Extending the use of summary financial statements and other minor changes
Comments from ACCA
June 2005
ACCA is pleased to comment on the above consultation document. We address only the first two questions posed.
Q1(a) Do you agree with the policy that we extend to all classes of company the option to send SFS?
We accept that extending the current entitlement to send out summary financial statements (SFS) may offer practical benefits to directors and shareholders in large private companies and AIM-registered public companies. In such companies, users might benefit from receiving annual accounts which were presented in a more concise format. We therefore support the principle of extending the current provision on SFS more widely. This being said, expectations of substantial cost savings from the reform should not be raised too highly. In large companies, the costs involved in preparing the accounts are often greater than the costs of printing and distribution. Accordingly, companies interested in taking advantage of the proposed reform would have to balance the cost savings they think they might achieve against the costs of preparing another statement.

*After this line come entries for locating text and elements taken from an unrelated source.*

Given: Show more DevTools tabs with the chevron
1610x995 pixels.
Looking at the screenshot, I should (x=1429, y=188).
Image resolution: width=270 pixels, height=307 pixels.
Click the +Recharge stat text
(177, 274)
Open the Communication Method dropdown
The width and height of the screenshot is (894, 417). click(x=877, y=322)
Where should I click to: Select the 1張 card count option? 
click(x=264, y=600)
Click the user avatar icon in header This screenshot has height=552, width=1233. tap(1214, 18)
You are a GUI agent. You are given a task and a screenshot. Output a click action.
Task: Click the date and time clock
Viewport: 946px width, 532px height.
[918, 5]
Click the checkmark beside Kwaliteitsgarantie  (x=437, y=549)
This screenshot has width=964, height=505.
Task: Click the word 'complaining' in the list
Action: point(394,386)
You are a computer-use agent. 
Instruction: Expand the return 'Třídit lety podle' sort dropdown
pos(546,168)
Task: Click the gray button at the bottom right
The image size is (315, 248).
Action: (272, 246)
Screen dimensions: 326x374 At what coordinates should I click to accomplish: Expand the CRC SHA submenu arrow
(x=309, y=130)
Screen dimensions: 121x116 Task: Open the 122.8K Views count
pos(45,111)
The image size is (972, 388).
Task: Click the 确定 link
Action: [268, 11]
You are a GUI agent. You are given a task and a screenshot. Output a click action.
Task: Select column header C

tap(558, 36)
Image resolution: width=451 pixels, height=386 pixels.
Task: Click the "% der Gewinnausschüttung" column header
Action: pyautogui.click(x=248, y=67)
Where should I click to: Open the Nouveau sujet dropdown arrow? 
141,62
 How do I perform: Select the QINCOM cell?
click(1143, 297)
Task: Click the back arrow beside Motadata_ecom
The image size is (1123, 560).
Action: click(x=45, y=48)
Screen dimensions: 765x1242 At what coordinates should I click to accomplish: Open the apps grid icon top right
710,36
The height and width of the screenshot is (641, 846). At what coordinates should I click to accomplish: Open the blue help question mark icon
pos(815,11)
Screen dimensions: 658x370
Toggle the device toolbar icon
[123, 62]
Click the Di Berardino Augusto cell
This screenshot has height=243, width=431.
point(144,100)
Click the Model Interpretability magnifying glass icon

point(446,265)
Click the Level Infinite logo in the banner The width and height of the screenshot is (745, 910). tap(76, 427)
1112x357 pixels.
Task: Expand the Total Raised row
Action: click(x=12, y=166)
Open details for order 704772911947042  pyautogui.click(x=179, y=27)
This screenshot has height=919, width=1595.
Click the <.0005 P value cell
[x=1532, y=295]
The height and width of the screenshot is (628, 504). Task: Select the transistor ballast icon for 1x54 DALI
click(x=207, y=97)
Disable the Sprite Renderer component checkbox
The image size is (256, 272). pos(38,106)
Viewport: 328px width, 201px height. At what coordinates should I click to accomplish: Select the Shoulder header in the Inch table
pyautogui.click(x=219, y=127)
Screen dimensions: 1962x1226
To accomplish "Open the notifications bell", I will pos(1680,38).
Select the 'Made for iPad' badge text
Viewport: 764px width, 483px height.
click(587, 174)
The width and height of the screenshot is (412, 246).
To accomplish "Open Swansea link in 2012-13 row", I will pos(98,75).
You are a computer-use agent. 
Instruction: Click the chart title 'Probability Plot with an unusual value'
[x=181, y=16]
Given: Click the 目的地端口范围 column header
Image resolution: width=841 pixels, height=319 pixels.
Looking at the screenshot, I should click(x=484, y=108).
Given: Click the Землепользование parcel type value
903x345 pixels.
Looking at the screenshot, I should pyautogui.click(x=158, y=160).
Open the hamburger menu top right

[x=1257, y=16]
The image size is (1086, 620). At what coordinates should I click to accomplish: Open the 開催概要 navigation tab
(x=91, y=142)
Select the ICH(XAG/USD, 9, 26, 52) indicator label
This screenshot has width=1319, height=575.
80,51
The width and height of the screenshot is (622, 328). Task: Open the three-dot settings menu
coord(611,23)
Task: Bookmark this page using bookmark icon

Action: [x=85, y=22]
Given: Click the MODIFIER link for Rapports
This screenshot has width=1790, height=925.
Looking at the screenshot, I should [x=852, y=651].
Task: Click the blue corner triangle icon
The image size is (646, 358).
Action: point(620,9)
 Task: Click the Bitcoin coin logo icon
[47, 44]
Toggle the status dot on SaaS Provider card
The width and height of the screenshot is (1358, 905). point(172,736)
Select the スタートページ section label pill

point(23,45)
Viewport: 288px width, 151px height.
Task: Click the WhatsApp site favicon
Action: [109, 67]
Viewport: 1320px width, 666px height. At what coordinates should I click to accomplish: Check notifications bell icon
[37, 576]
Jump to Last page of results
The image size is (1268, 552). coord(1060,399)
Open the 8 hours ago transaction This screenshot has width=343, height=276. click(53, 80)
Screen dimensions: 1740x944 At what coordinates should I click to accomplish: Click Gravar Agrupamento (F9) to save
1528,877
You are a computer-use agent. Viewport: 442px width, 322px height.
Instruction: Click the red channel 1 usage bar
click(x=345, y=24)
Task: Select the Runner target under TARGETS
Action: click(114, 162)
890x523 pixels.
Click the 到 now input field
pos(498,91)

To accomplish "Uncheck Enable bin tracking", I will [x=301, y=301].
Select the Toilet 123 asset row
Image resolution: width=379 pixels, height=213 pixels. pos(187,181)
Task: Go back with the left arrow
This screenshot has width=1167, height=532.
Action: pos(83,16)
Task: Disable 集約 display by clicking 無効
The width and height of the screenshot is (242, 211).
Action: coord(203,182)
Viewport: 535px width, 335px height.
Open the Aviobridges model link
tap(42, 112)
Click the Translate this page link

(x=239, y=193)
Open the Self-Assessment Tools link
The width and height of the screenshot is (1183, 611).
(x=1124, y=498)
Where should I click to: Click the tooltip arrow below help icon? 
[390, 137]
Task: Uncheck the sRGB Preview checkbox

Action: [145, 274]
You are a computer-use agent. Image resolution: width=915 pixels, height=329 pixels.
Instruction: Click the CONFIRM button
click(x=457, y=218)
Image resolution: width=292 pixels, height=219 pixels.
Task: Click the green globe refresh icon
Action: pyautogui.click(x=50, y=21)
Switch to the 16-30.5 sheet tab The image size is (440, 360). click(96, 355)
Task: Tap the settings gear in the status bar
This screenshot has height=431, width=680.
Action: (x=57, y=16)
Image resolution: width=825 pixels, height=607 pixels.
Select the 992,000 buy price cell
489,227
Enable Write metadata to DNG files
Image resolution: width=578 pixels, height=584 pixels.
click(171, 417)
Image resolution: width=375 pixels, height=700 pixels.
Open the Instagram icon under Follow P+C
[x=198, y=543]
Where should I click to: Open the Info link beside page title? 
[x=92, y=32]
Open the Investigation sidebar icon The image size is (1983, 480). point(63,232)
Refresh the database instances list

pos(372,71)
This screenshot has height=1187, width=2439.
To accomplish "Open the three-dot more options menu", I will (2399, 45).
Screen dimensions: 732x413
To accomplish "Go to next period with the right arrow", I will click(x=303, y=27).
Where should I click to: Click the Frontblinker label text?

We would not expect reform to offer any practical benefits to smaller private companies. There would be few if any cost savings for them in preparing and distributing a SFS and little likelihood of shareholders deriving any real advantage from receiving a SFS rather then the full accounts. For these reasons we would not expect any significant number of them to take advantage of the proposed reform. We also see a potential source of confusion, for shareholders and other users of company information, in the addition of another type of statutory accounting statement to join the full accounts and abbreviated accounts (which the recent DTI White Paper announced would be retained) that already exist. This point aside, we can see no valid technical reason why the option should not be extended to smaller companies along with other companies. While few smaller companies are likely to be interested, we believe that each should be entitled to make its own decision as to whether or not to take advantage of the new option.
Clearly, whenever any company proposes to distribute a SFS rather than its full accounts, the agreement of individual shareholders to receive the SFS must be obtained.
Q1(b) Do you agree that this option should only be available for accounts that have been audited?
We agree that shareholders would receive more protection if the option to send SFS were made available only to companies which had been audited. But we query the rationale behind restricting SFS in this way. Following the recent increase in the audit exemption threshold, the law no longer requires the interests of shareholders in small private companies to be protected via an audit of their full accounts. It would seem to us illogical if eligibility to distribute a SFS were made dependent on fulfilling a criterion which was not mandatory for the full accounts.
Q2 Do you agree with the proposed approach to the presentation of SFS based on IAS accounts?
We consider that the existing IAS framework for the preparation of ‘condensed
financial statements’ is suitable for application to the preparation of
SFS by companies which have adopted IAS in their full accounts.